Records shown:

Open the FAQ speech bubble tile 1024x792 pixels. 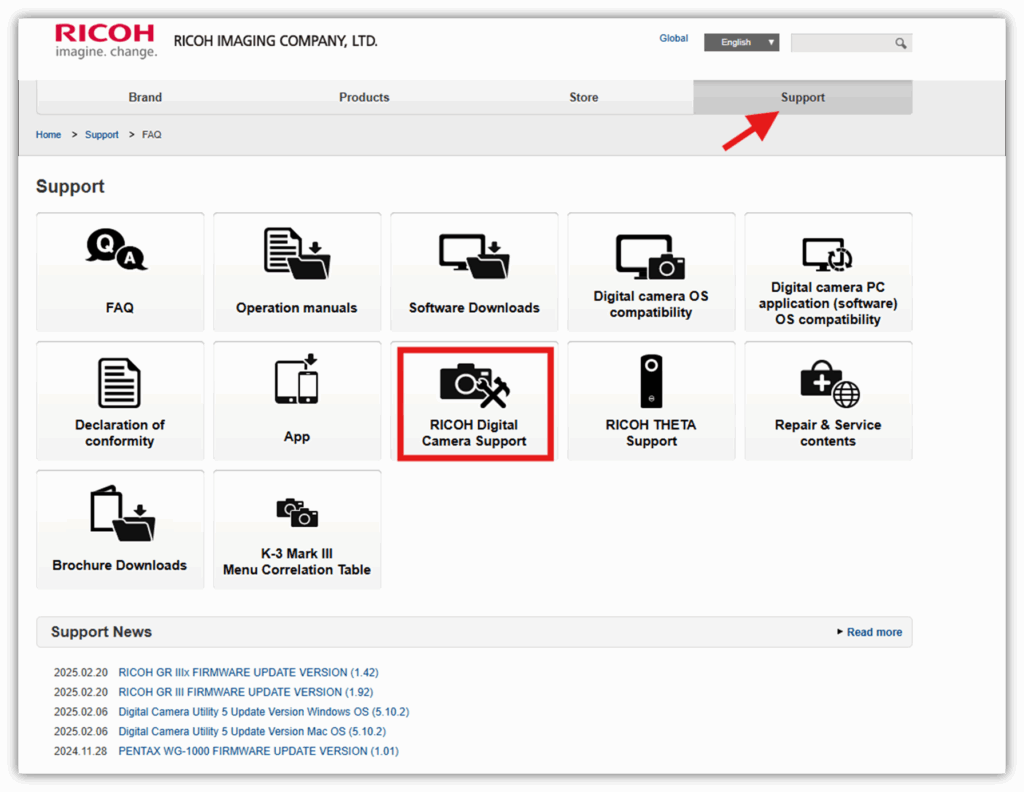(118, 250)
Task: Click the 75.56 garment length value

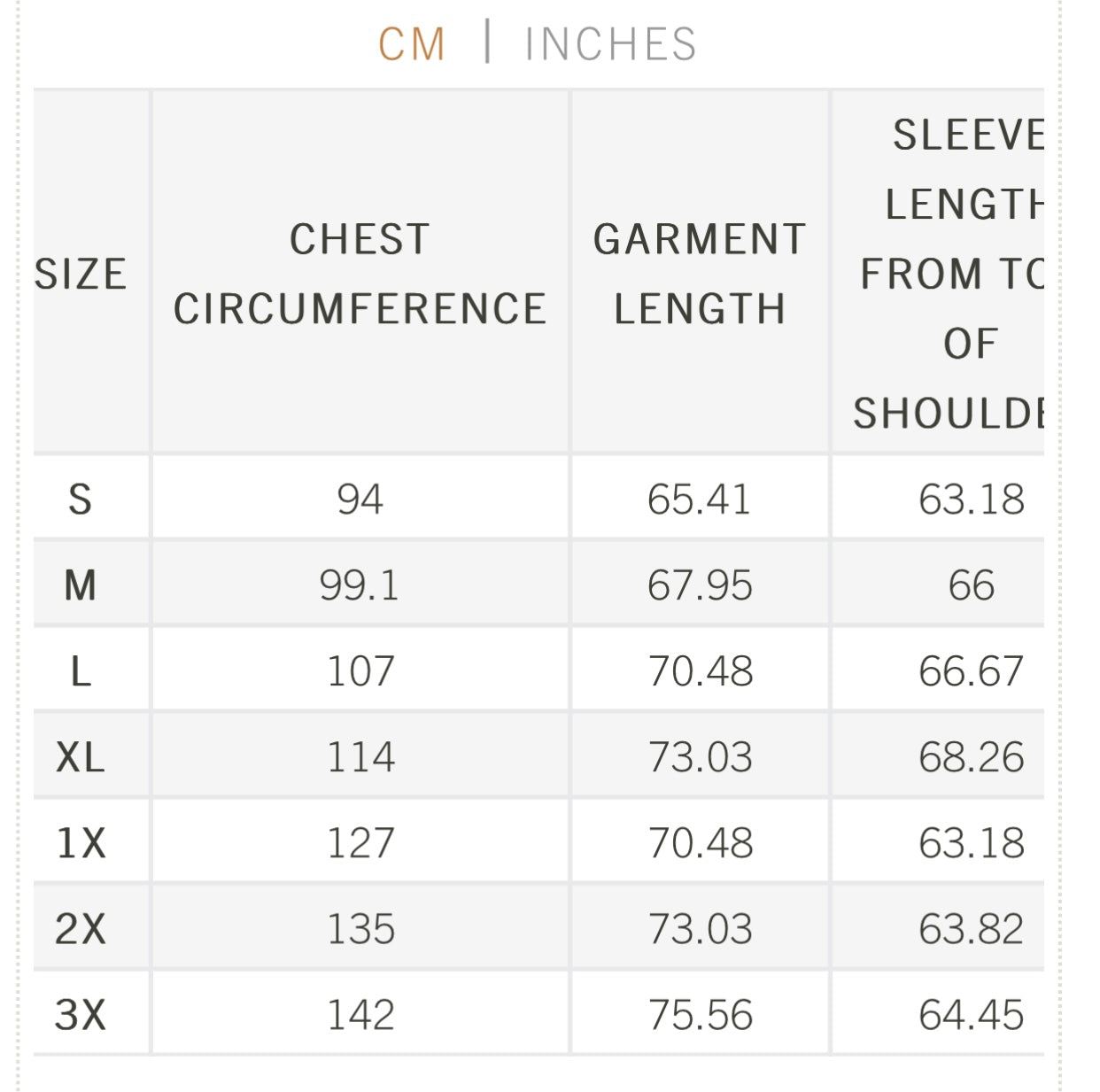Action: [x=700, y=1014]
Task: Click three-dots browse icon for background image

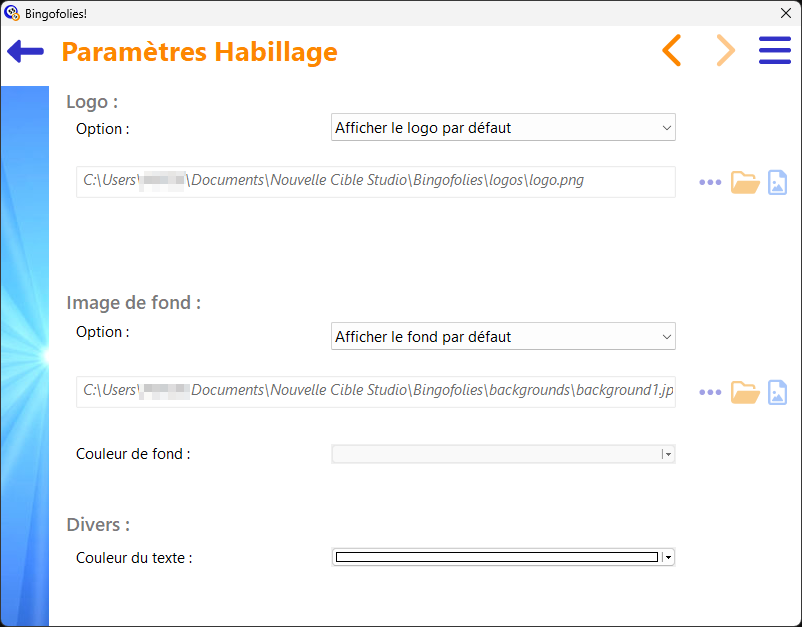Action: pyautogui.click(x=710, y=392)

What needs to be done: Here the lines from the one containing "Task: Click three-dots" through the end of the material are to be copied exactly, with the pictures omitted.

Exercise response:
Task: Click three-dots browse icon for background image

Action: pyautogui.click(x=710, y=392)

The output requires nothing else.